__WHAT IS NEEDED__
Only the lines from the beginning of the data below through the line containing "Open the Minimalist" belong in the response, each copied exactly.

/---

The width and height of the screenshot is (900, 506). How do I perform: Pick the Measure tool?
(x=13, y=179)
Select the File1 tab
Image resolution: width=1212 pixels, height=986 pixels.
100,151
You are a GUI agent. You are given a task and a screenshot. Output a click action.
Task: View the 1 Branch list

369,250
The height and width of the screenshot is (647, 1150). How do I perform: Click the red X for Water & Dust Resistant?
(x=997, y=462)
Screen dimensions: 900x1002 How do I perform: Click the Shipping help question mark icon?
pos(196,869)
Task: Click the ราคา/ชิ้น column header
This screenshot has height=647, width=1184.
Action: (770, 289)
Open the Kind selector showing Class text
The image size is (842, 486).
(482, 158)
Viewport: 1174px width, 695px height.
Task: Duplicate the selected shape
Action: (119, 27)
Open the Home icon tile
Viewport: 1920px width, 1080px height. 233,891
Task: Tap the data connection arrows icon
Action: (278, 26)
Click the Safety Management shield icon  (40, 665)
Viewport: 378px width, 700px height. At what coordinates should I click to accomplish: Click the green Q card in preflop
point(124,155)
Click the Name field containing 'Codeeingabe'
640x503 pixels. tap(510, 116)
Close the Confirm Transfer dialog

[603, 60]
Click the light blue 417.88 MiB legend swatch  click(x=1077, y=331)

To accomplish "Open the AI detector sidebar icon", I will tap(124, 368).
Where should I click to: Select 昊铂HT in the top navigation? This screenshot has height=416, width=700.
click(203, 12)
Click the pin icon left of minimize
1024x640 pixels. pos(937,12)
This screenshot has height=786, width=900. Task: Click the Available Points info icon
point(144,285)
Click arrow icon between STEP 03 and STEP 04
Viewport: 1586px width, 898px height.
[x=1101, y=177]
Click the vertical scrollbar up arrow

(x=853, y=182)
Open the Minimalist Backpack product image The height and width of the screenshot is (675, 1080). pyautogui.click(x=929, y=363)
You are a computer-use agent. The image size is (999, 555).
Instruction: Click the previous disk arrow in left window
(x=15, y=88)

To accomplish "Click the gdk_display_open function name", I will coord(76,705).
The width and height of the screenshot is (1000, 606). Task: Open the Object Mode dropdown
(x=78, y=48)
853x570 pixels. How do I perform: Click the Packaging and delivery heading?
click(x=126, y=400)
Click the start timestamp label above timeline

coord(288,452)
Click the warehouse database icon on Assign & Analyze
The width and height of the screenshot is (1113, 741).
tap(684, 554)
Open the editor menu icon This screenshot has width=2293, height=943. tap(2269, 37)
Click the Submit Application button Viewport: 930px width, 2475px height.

\---

__ANSWER AREA__
The width and height of the screenshot is (900, 506). How do I perform: Pick the Measure tool?
(x=13, y=179)
Select the File1 tab
Image resolution: width=1212 pixels, height=986 pixels.
100,151
You are a GUI agent. You are given a task and a screenshot. Output a click action.
Task: View the 1 Branch list

369,250
The height and width of the screenshot is (647, 1150). How do I perform: Click the red X for Water & Dust Resistant?
(x=997, y=462)
Screen dimensions: 900x1002 How do I perform: Click the Shipping help question mark icon?
pos(196,869)
Task: Click the ราคา/ชิ้น column header
This screenshot has height=647, width=1184.
Action: (770, 289)
Open the Kind selector showing Class text
The image size is (842, 486).
(482, 158)
Viewport: 1174px width, 695px height.
Task: Duplicate the selected shape
Action: (119, 27)
Open the Home icon tile
Viewport: 1920px width, 1080px height. 233,891
Task: Tap the data connection arrows icon
Action: (278, 26)
Click the Safety Management shield icon  (40, 665)
Viewport: 378px width, 700px height. At what coordinates should I click to accomplish: Click the green Q card in preflop
point(124,155)
Click the Name field containing 'Codeeingabe'
640x503 pixels. tap(510, 116)
Close the Confirm Transfer dialog

[603, 60]
Click the light blue 417.88 MiB legend swatch  click(x=1077, y=331)

To accomplish "Open the AI detector sidebar icon", I will tap(124, 368).
Where should I click to: Select 昊铂HT in the top navigation? This screenshot has height=416, width=700.
click(203, 12)
Click the pin icon left of minimize
1024x640 pixels. pos(937,12)
This screenshot has height=786, width=900. Task: Click the Available Points info icon
point(144,285)
Click arrow icon between STEP 03 and STEP 04
Viewport: 1586px width, 898px height.
[x=1101, y=177]
Click the vertical scrollbar up arrow

(x=853, y=182)
Open the Minimalist Backpack product image The height and width of the screenshot is (675, 1080). pyautogui.click(x=929, y=363)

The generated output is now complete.